How to actually measure your progress
The scale remains useful (one tool among others) but must never be the only one. Here is the tool hierarchy, from most accurate to most accessible.
Tape measure: your best friend
Free, reliable, revealing. Measure 5 zones every 4 weeks, in the morning fasted, at the same spot, in underwear:
- Waist circumference (above the navel, narrowest point)
- Hip circumference (widest point)
- Thigh circumference (mid-thigh)
- Arm circumference (flexed biceps)
- Chest circumference
If your waist drops while your arm and thigh maintain or increase, you are losing fat and preserving muscle. Mission accomplished.
Progress photos
One front, profile, back photo every 4 weeks. Same time, same lighting, same outfit (underwear or tight swimwear).
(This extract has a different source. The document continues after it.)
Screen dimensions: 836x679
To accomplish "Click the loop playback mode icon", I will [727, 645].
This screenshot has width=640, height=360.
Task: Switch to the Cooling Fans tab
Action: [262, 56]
The eye does not see daily changes, the photo does. The most motivating and honest tool there is.
Bioimpedance (smart scale)
Average accuracy (5-10% depending on hydration, meals, menstrual cycle). Useful for tracking TREND over several months, not for absolute numbers. Always weigh yourself under the same conditions (morning, fasted, after urinating, before drinking).
Skinfold (calipers)
Very accurate when done by a trained pro (Jackson-Pollock 7-site method). 3-5% margin of error. If you have a coach who masters it, it is great. Avoid self-measurement.
DEXA scan: the gold standard
Medical X-ray scanner that gives an exact breakdown: fat mass, lean mass, bone mass, visceral fat. Accuracy <1%. Cost in Geneva: 90 to 150 CHF in specialized clinics. Useful for an initial baseline + annual check. Not needed for monthly tracking.
My practical recommendation: tape measure every 4 weeks + photos every 4 weeks + scale 1× per week (just for trend) + DEXA 1× per year if you want precise numbers. This free or low-cost combo gives 90% of useful info.